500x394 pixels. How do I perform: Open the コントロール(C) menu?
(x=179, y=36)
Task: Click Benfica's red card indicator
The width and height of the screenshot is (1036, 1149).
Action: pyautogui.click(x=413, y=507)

---

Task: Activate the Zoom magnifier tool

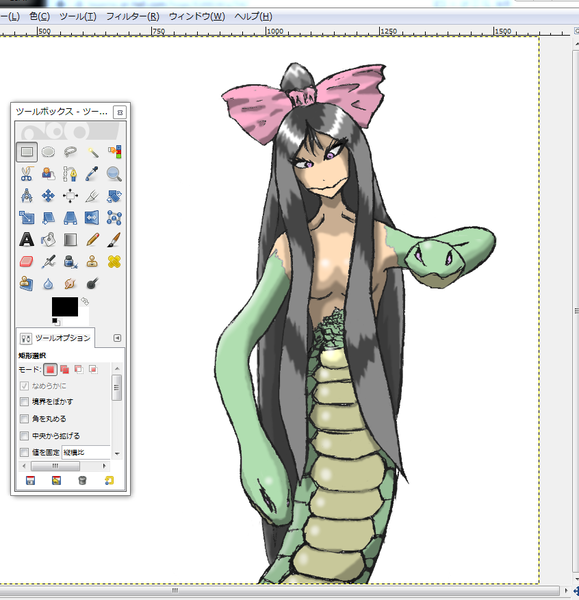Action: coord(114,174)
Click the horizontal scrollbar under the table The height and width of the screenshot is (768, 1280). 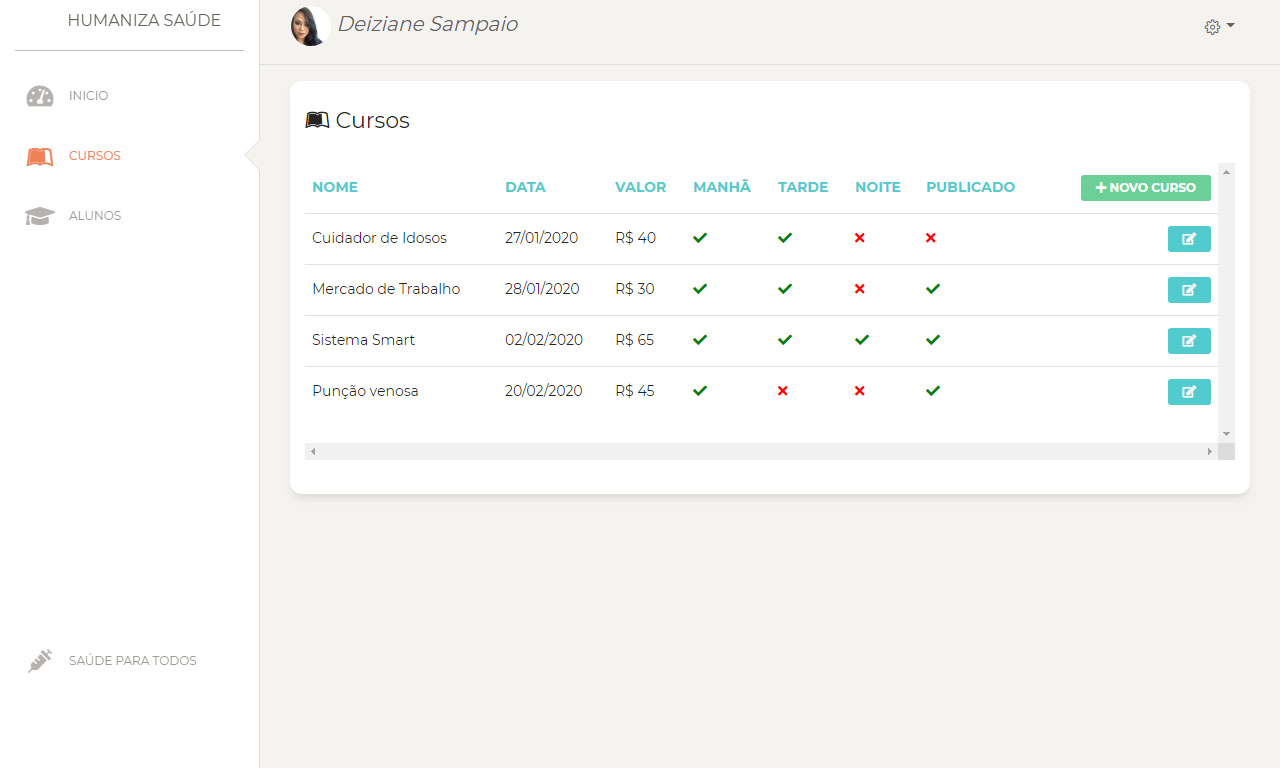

Job:
Express the rows as a numbered list, omitting blank lines, beginning at the line that contains "Task: Click Benfica's red card indicator" and ending after the line that contains "Action: pyautogui.click(x=413, y=507)".

Response to the exercise:
1. Task: Click Benfica's red card indicator
2. The width and height of the screenshot is (1036, 1149).
3. Action: pyautogui.click(x=413, y=507)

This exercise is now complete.